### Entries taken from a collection
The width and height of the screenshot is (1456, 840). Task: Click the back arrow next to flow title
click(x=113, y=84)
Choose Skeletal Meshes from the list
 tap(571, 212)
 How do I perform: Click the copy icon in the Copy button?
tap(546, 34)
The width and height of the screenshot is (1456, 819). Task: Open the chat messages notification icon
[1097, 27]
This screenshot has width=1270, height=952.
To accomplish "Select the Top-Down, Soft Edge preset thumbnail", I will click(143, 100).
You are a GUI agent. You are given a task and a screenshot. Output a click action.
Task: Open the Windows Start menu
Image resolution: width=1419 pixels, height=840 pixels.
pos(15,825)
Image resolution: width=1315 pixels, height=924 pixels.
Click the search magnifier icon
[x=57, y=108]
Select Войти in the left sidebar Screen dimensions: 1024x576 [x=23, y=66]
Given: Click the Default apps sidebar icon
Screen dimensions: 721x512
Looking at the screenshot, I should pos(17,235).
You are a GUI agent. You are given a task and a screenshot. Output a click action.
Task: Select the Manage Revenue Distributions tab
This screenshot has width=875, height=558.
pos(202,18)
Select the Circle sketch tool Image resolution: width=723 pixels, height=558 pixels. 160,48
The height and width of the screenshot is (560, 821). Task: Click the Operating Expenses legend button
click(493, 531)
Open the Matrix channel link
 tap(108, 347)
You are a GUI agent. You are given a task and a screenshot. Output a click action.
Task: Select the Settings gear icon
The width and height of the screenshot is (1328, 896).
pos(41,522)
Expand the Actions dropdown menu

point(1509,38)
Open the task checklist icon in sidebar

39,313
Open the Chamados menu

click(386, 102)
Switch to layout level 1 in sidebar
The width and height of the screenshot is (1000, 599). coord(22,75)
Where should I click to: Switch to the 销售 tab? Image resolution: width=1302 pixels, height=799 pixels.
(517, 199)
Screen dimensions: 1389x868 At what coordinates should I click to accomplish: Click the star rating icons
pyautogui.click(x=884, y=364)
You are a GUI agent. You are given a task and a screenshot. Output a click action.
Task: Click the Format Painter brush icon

### SET TASK
Return the items verbatim, beginning at the line that contains "How do I perform: Click" and stopping after the last line of the items, with both of those lines included.

### COMPLETED EXERCISE
 How do I perform: Click the copy icon in the Copy button?
tap(546, 34)
The width and height of the screenshot is (1456, 819). Task: Open the chat messages notification icon
[1097, 27]
This screenshot has width=1270, height=952.
To accomplish "Select the Top-Down, Soft Edge preset thumbnail", I will click(143, 100).
You are a GUI agent. You are given a task and a screenshot. Output a click action.
Task: Open the Windows Start menu
Image resolution: width=1419 pixels, height=840 pixels.
pos(15,825)
Image resolution: width=1315 pixels, height=924 pixels.
Click the search magnifier icon
[x=57, y=108]
Select Войти in the left sidebar Screen dimensions: 1024x576 [x=23, y=66]
Given: Click the Default apps sidebar icon
Screen dimensions: 721x512
Looking at the screenshot, I should pos(17,235).
You are a GUI agent. You are given a task and a screenshot. Output a click action.
Task: Select the Manage Revenue Distributions tab
This screenshot has width=875, height=558.
pos(202,18)
Select the Circle sketch tool Image resolution: width=723 pixels, height=558 pixels. 160,48
The height and width of the screenshot is (560, 821). Task: Click the Operating Expenses legend button
click(493, 531)
Open the Matrix channel link
 tap(108, 347)
You are a GUI agent. You are given a task and a screenshot. Output a click action.
Task: Select the Settings gear icon
The width and height of the screenshot is (1328, 896).
pos(41,522)
Expand the Actions dropdown menu

point(1509,38)
Open the task checklist icon in sidebar

39,313
Open the Chamados menu

click(386, 102)
Switch to layout level 1 in sidebar
The width and height of the screenshot is (1000, 599). coord(22,75)
Where should I click to: Switch to the 销售 tab? Image resolution: width=1302 pixels, height=799 pixels.
(517, 199)
Screen dimensions: 1389x868 At what coordinates should I click to accomplish: Click the star rating icons
pyautogui.click(x=884, y=364)
You are a GUI agent. You are given a task and a screenshot. Output a click action.
Task: Click the Format Painter brush icon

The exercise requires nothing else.